Crater Lake National Park officials Tuesday cited risks in the recovery operation coupled with the fact the wreckage poses no environmental problem at the bottom of the pristine lake.
“It is likely that any salvage operation to recover the wreckage would be complex and involve extensive use of manned and unmanned submersibles and helicopter support,” said Superintendent Chuck Lundy. “I am deeply concerned about the potential risks involved in such a recovery operation.”
The helicopter, owned by American Eurocopter of Grand Prairie, Texas, is believed to have disintegrated on impact in the Sept. 23, 1995, crash. It sank in approximately 1,500 feet of water.
Killed were pilot George W. Causey, 52, of Enumclaw, Wash., and Edward Tulleners Jr., 45, of West Linn. Their remains were never recovered.
Causey, a regional marketing manager for the firm, was headed to a trade show in Las Vegas. The helicopter was an Aerospatiale AS 350BA, also known as an A-STAR.
Park officials estimated it would cost up to $1 million to remove the wreckage.
The firm has paid the agency $122,500 as part of a settlement agreement. Federal laws require owners of crashed aircraft to remove wreckage from crash sites in national parks.
Part of the money received in the settlement will be used to employ sonar to locate precisely where the helicopter is at the bottom of the nation’s deepest lake. Surveys of the lake’s bottom were last made in 1959.
Although the agency decided not to make the firm remove the wreckage, that doesn’t mean it won’t be done sometime in the future, said Mac Brock, chief of natural resources at the park.

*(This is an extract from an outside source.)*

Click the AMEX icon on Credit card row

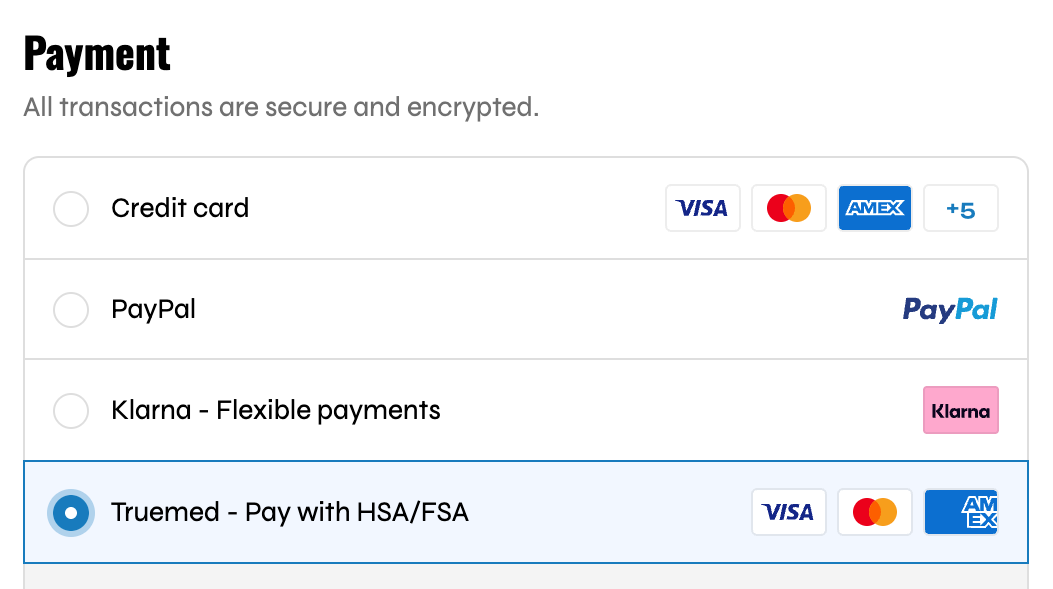coord(874,208)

“If circumstances present themselves, say we’re doing research work and we believe with a little additional effort that we can remove the wreckage safely, we may consider doing that,” he said.
Before making the decision, the park service consulted several experts, Brock said.
“The wreckage is beyond the reach of divers,” he said. “The only way to reach it is remote operated vehicles or in manned submersibles which carry with it a certain amount of risk.”
The aircraft had about 70 gallons of jet fuel and several gallons of lubricants, he said.
“Based on the reports of witnesses, most of those hydrocarbons were released on impact,” he said.
The lake, internationally renowned for its clear water, has had record clarity in recent years, he observed.
“Although we regret the presence of metal debris on the bottom of the lake, its removal would not result in appreciable benefit to the lake environment sufficient to warrant the risks and the costs of salvage,” Brock said.